▶ WORK TASK: Repeat the whole listing, keeping every word and every line intact.

▶ RECORDS FOR THIS EXERCISE:
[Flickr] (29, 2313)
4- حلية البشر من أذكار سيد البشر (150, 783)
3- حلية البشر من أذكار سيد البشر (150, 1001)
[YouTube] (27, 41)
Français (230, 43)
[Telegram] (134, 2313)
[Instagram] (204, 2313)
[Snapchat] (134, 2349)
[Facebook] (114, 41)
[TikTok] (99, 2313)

▶ ANSWER TO THE EXERCISE:
[Flickr] (29, 2313)
4- حلية البشر من أذكار سيد البشر (150, 783)
3- حلية البشر من أذكار سيد البشر (150, 1001)
[YouTube] (27, 41)
Français (230, 43)
[Telegram] (134, 2313)
[Instagram] (204, 2313)
[Snapchat] (134, 2349)
[Facebook] (114, 41)
[TikTok] (99, 2313)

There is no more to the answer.